“Stop bothering me! What do you want!”

He blinked twice, licked his lips, exhaled, unaware he was doing so.

He would let it go, feign not having heard. Any response could hurt his chances. He wanted this, needed this, but he knew she could turn cold blooded in a heartbeat. She would just cut him off, a blade shedding flesh.

Didn’t matter; his love stayed strong, solid, impervious. As much as she wanted to end it, he twice as much sought to salvage. “Maybe I’ll try again later,” he thought, “or maybe tomorrow, after the air has cleared.”

But their connection was fraying, the days dwindling, his window closing.

He pondered his next move, remembering how he used to tell her jokes until she shrieked “I’m gonna wet my pants!” His mind’s eye saw her billowed cheeks aflush with fluster, her green eyes gleam with mirth and affection.

“Stop!” she would say, “Stop!”

But, of course, he wouldn’t; nor did he think she meant it.

“So why does it have to end?” The thought careened through his skull, indifferent to the pain in its wake.“When did it all go south?”

Had he done something, said something, to ignite this wrath? It seemed so sudden, unwarranted, unbidden. “What made her turn like this!”

But, of course, he knew. Not all the detail; that, he’d unlikely ever learn. But at a high level he had sensed it coming: the occasional snub, intermittent indifference, the way she could just turn away and ignore him. She had never acted like this until just a few months earlier, but it was becoming increasingly frequent.

Misfortune is like that, he thought: always there, lurking in ambush mode, patient, coiled to strike. Crack the window at the wrong time and it slithers right in. He didn’t know the catalyst for her assault; but is there ever really just one? He felt people were quirky, oblivious, often reacting to a cause beyond the obvious, perhaps something subconscious, unknown or merely forgotten.

Most problems, he felt, could be resolved through effort and logic, but this was the kind with roots. What started as barely perceptible, the slightest of infractions, eventually split them the way moss eats through rock. He could feel it maul his innards with the same intensity as it muddied her moods.

He often wondered if his attempts at getting her back were in vain, but he wouldn’t quit. That would be surrendering to the loss. He would fight for her with all he had, regardless of the odds. He could only gain by his effort. Losing her without a battle was inconceivable. No, he couldn’t do that.

“I like your sweater.” His brain scrambled for the right angle. “Did you knit it yourself? It looks homemade.”

“What’s that supposed to mean? You don’t think I can knit as well as others? Why should I even talk to you? I’m leaving.”

“No, no, your sweater is really nice. That is what I meant. It looks like better quality than the kind you buy in a store. I wasn’t being negative. I was complimenting you.”

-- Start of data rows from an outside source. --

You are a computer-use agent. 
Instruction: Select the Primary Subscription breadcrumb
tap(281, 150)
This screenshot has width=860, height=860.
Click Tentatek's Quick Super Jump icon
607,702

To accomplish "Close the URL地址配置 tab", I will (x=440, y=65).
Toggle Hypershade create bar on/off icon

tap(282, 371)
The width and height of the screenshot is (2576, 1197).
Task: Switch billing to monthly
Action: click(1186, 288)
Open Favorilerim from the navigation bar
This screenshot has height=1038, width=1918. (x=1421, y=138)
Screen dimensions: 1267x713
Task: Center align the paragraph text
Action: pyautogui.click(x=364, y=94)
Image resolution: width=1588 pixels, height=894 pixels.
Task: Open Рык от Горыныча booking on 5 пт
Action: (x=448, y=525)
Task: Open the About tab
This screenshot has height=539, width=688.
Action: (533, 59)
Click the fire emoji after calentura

“Oh, well you sometimes have some nerve insulting me. I’m not going to put up with it, just so you know. We’ll be done. You understand?”

“Yes. Yes, I do. I’m sorry.”

“What now?” he thought. Head in hands, fingertips pressing along cranial nerves, he remembered how much he had once enjoyed her rubbing his head. Gentle hands with long nails caressing his scalp invoked such tranquility, a peaceful euphoria. There was a delicate intimacy between them back then. He felt wanted and loved, the integrity of which was confirmed by her smiles and caressing whispers.

He would give anything to get those days back. He yearned for her to just be nice.

A disarray of motion suddenly stunned his vision. He heard a remote metallic grumble. He waited.

“I’m sorry, hon,” followed the grumble.

“That’s okay,” he said, realizing his time was up.

A woman’s face filled the screen. He forced a smile.

“I’m sorry she was off again today.”

“I am too.” He sighed through his nose. “It’s becoming the norm.”

“Well, she can still walk and talk. That’s a good thing. We tell families to focus on the good things. It’s easier that way.”

He nodded.

“But it eventually takes those too.”

“Yes,” she said. “It does. It eventually takes everything. It’s a terrible disease.”

He watched the screen as long as the connection held, not wanting to miss a moment the way a drunk nurses the last drink of the night. Then he pressed the X within the red circle at the bottom of his phone’s interface wondering, like so many times before, if he would ever call again, if it was worth the pain, and what did his mother gain?